The first reason admittedly, is for myself. I've learned from many people, and through experience, that simply admitting and accepting something is the first step to recovery. Yep, just as in AA, the first step is admitting there is a problem. So here it is. I have a problem. I have a problem that effects a great deal of my life in a negative way. This problem causes me difficulty in building and maintaining relationships. I find myself uncomfortable in many social and interpersonal situations, and in making decisions about life. This problem has everything to do with my own self-image. I feel that I'm not good enough, like there is something wrong with me that makes me unable to say or express what I really feel or want to say. What seems so easy for many others, is difficult for me, and sometimes completely impossible. This comes from the shame inside of me.

Shame
The shame began for me at age 7 or so, when the really bad abuse started in my life. I was abused verbally, physically, and emotionally by both of my parents. And the result of the abuse at that time, even though I wasn't consious of it, was to leave me with a sense that I was bad. I think that the most damaging abuse that I encountered was the random abuse. Not based on any serious bad behavior on my (or my siblings) part. It was a rage that was inside my father, that he chose (consiously or unconsiously) to disippate by blaming and beating a child. The random and unjust nature of the beatings left me with an uncounsious feeling that I deserved it simply because I existed. Not because of what I had done, but because I existed. Hence the shame, the reinforced message that I was bad.

Rage
Then there is the childhood rage. I have little or no memory of the rage that I must have felt then... was it blocked, because there was no outlet for this rage? The sub-consious rage at the injustice of being randomly beaten. I must have known subconciously that I didn't deserve these beatings, but I had no awareness or skills or resources to deal with the rage of the injustice, so it turned inward. Combine this rage with shame, and you have a recipe for self-destruction. Once this shame and rage is established, it perpetuates and reinforces itself in self destructive behaviors. How did this manifest for me? From what I remember, it manifested in aversion to and withdraw from social situations, (eg: shyness). This left me more isolated, and with that, the feeling that I was not accepted. I couldn't see that my BEHAVIOR... not talking much or being open and honest (eg:not CONNECTING) with many other kids is what caused my isolation, and feelings of not being accepted. Repeat for years and years with the same, now reinforced outcome.
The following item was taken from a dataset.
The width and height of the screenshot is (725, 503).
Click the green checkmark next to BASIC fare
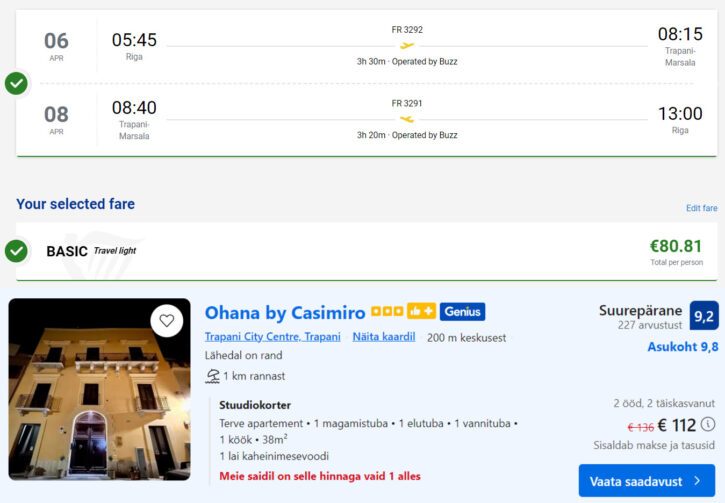pos(16,250)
I was a shy kid, with a couple of really good friends, but the friendships were not deep, and were sometimes hurtful to me, because I was ashamed of my dysfunctional family. and some close friends would tease or ridicule me for that sometimes obvious dysfunction. And what did I do about the teasing? Nothing, because I believed it was deserved, and was about ME, not about the situation.
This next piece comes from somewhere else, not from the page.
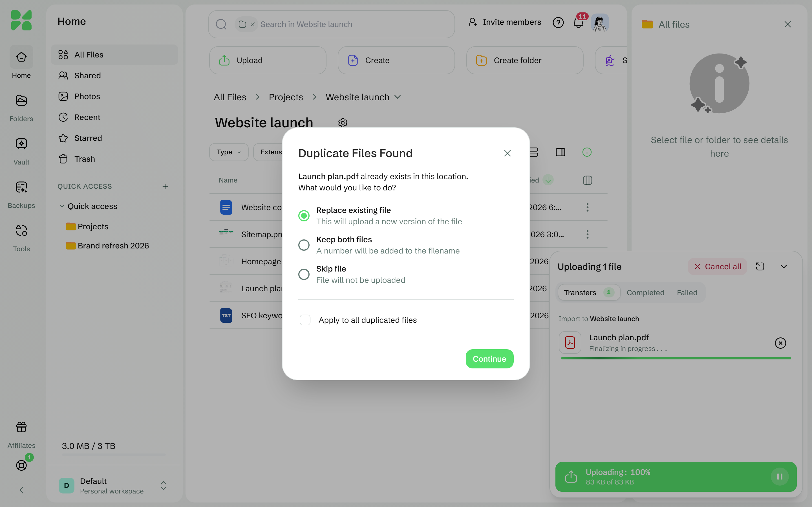Open the Affiliates gift icon

point(21,427)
But I was lucky... lucky to have a few good, unconditionally loving people around me. If not for those people, who knows where my life (and those of my siblings) would have gone.

And I was blessed by God with a brain, and a smart one at that. One that allowed me to cling to some semblance of self worth that got me into an outwardly successful adulthood, where I would find the tools, support, people, self-awareness, and resources to understand that I AM good, and that my shame is a part of who I am, not WHO I am.